MONTRÉAL - Rongé par les remords, un meurtrier qui figurait parmi les 10 criminels les plus recherchés au Québec a plaidé coupable du meurtre prémédité de son ex-conjointe qui était enceinte de lui.

Raynald Létourneau ne voulait pas de procès. Même s'il était certain d'être condamné à la prison à vie sans libération possible avant au moins 25 ans s'il plaidait coupable, il a insisté pour être condamné «le plus rapidement possible».

C'est donc ce qui est arrivé jeudi au palais de justice de Montréal, alors qu'il a plaidé coupable à l'infraction la plus grave du Code criminel, et qui entraîne la sentence la plus lourde prévue par la loi.

L'accusé de 47 ans a reconnu avoir tué son ex-conjointe Charlie Cecilia Garcia Larez, 36 ans, dans un appartement de la rue Goyer à Montréal. Létourneau aurait ensuite violé le corps de la femme, ce qui lui a valu une accusation d'outrage à un cadavre. Il n'a toutefois pas plaidé coupable à cette accusation.

Indications

C'est le 30 mai 2015 qu'il s'est présenté chez la femme d'origine vénézuélienne pour commettre son crime. Létourneau l'avait étranglée avant de prendre la fuite.

Mais, fait particulier, il avait laissé des indices aux policiers et n'avait pas barré la porte d'entrée.

«Les policiers retrouvent sur le lit (où se trouvait le corps de la victime) les cartes d'identité de la victime de même que trois notes écrites par l'accusé indiquant, entre autres, l'heure du décès [...] accompagné du mot "urgence" », peut-on lire dans le sommaire des faits déposés à la cour.

Létourneau ignorait alors que son ex-conjointe était enceinte de lui.
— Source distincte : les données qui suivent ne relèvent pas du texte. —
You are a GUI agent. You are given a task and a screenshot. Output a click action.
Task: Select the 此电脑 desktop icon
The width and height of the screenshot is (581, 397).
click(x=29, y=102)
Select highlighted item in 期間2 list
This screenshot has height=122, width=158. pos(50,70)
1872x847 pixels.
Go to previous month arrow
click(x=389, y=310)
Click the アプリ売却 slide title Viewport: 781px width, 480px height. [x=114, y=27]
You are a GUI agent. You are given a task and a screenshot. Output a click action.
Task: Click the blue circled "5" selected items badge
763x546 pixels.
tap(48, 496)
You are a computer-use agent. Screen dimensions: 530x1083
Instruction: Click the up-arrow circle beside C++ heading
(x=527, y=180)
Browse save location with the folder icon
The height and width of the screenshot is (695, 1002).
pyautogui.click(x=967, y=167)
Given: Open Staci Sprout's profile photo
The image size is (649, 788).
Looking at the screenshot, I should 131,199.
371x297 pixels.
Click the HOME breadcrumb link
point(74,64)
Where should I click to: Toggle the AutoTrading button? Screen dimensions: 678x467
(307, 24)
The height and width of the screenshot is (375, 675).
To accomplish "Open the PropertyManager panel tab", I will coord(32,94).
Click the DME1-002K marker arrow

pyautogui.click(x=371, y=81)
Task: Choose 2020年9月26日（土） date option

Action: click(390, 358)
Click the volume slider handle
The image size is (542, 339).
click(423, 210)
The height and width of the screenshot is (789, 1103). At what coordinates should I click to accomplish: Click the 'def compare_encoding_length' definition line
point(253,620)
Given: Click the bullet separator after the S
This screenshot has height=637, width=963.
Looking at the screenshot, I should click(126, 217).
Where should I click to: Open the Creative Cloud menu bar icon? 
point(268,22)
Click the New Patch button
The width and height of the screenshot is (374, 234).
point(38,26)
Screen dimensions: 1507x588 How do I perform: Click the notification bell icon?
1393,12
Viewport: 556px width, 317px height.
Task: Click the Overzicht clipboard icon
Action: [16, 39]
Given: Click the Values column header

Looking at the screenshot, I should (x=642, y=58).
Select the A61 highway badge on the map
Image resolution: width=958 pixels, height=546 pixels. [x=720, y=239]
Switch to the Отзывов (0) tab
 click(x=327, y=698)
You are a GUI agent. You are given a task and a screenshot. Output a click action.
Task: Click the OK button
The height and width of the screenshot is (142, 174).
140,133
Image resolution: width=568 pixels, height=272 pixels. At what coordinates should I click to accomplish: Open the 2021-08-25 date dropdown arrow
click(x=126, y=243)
Ils s'étaient séparés un mois plus tôt.

«Les amis de la victime connaissaient l'état (de la victime), qui leur aurait expliqué avoir rompu avec l'accusé parce qu'il était trop agressif», peut-on lire dans le résumé des faits.

Cavale

Malgré les indications laissées aux policiers, Létourneau est parti en cavale après avoir vidé ses comptes bancaires et s'être débarrassé de sa voiture. Il avait même changé son adresse à la Régie des rentes du Québec, indiquant erronément qu'il avait déménagé à Paris.

«J'ai notamment abandonné mes biens, j'ai laissé croire que je voulais fuir le Canada», a reconnu Létourneau.

Autre fait à noter: il aurait aussi envoyé, durant sa cavale, des messages de condoléances à la famille de la victime.

Il avait finalement été arrêté le 24 août 2015 à Montréal, alors qu'il se présentait sous un faux nom, Léo Latour.

Létourneau sera admissible à une libération conditionnelle en 2040. Par la suite, les services correctionnels fédéraux garderont un œil sur lui jusqu'à sa mort.